# just read about how great taiwan is and how much we're being overcharged



## neilshieh (Jun 24, 2010)

i came back from taiwan feeling VERY disappointed... because i can't conveniently bring over live invertebrates 
okay so we are getting very ripped off here is the pricing
1 US dollar = 32 yuan in taiwan
horned nerite snail= 20 yuan
red cherry shrimp= 5 yuan
grade A crystal red shrimp (they were VERY high quality)= 30 yuan
yellow shrimp= 20 yuan
orange CPO= 100 yuan
white crayfish= 100 yuan
simple c02 set=600 yuan (it uses 12-16 gram threaded co2 cylinders and a knob for control and the output is airhose fitted) i can take a picture of it if you want to know what i'm talking about.
you see what i'm getting at? it's very unnerving to go back to taiwan and see all these things sold so cheaply on the streets or stores... 
i hope i haven't made you want to slap yourself


----------



## TAB (Feb 7, 2009)

Its called supply and demand.


----------



## Gordonrichards (Apr 28, 2009)

Its called we need people from Taiwan on this forum TAB. :^)


----------



## bigstick120 (Mar 8, 2005)

Now you know why there are so many sellers on Ebay selling all this stuff!


----------



## neilshieh (Jun 24, 2010)

you should have seen all the plants they were selling... huge tanks with rows and rows of plants all less than a dollar >.> 
hehe but i did manage to sneak a portion of dwarf four leaf clover back to the us... it cost me 2 dollars for like a 5 inch by 5 inch portion


----------



## TonyVideo (Aug 11, 2010)

It shows how many hands are dipping into the well.


----------



## Seattle_Aquarist (Mar 7, 2008)

neilshieh said:


> you should have seen all the plants they were selling... huge tanks with rows and rows of plants all less than a dollar >.>
> hehe but i did manage to sneak a portion of dwarf four leaf clover back to the us... it cost me 2 dollars for like a 5 inch by 5 inch portion


Hi neilshieh,

You can't believe how much trouble you could have gotten into if they had caught you at U.S. Customs / U.S. Dept. of Agriculture; your clover would certainly *not* have been lucky. I sure hope no foreign "nastys" (bugs or flora) hitchhiked in along with your clover; what you have done is exactly how some of our worst invasive bugs and plants have gotten into the country.


----------



## neilshieh (Jun 24, 2010)

yeah i know... but i had the owner sanitize it in some kind of dip that kills all organism although it kinds of weakens the plant... but the way i see it is like buying plants on ebay from people like go-aqua or aquaticmagic, they ship plants from foreign countries without much thought on invasive species


----------



## Markw78 (May 6, 2004)

It also costs a good amount to have an Import/Export licenses on both sides, not to mention shipping WATER around the world... and we're not talking a little LFS bag with a shrimp, we're talking a 3 gallon bag of water with 500 shrimp in it to a wholesaler...Then the wholesaler marks it up and sells it to a LFS who marks it up more and sells it to the public. Each party also has do deal with losses.
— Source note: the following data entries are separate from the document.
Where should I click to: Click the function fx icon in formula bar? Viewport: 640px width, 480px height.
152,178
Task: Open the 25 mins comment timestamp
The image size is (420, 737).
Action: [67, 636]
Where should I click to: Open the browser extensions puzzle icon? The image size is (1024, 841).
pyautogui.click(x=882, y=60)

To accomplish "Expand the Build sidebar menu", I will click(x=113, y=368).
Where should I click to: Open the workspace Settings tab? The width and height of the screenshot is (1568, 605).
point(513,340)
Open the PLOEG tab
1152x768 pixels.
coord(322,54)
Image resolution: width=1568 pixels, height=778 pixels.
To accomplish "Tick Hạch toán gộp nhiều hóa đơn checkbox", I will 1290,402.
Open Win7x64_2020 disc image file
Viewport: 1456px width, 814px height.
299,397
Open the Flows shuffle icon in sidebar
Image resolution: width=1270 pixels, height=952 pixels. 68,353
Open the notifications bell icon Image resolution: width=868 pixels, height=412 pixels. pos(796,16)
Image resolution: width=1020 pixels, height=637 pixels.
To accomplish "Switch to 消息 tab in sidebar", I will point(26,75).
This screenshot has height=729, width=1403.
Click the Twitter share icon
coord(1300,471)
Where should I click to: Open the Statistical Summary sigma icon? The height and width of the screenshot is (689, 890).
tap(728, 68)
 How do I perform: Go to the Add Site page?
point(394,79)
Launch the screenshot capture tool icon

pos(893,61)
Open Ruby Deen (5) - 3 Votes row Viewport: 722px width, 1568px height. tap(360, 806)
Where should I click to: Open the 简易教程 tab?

Not to mention cost of living and general economy differences =p

Plus Supply/Demand... Of course they're cheaper at the source


----------



## virgo888 (Jun 25, 2009)

that simple co2 set sells for about $65 where I live - California.


----------



## AaronT (Apr 26, 2004)

neilshieh said:


> yeah i know... but i had the owner sanitize it in some kind of dip that kills all organism although it kinds of weakens the plant... but the way i see it is like buying plants on ebay from people like go-aqua or aquaticmagic, they ship plants from foreign countries without much thought on invasive species


Obtaining an import permit from APHIS is free. Having the plants inspected and given a phytosanitary certificate in Taiwan would likely have been inexpensive and then you could have brought back tons of plants. If you get caught smuggling into the USA it's a $1,000.00 fine whether you bring them in yourself or knowingly order from disreputable sellers such as those you mentioned.


----------



## Seattle_Aquarist (Mar 7, 2008)

Hi Aaron,

Aaron, thank you for reminding us! I think a lot of people just don't realize that if we order plants or livestock from overseas that we (the buyer) are held responsible by the U.S. Government and not the shipper. Fines, legal hassles, and the Dept. of Immigration puts us on their "Special" list so we get "extra attention" when going through customs upon return to the U.S. from traveling overseas.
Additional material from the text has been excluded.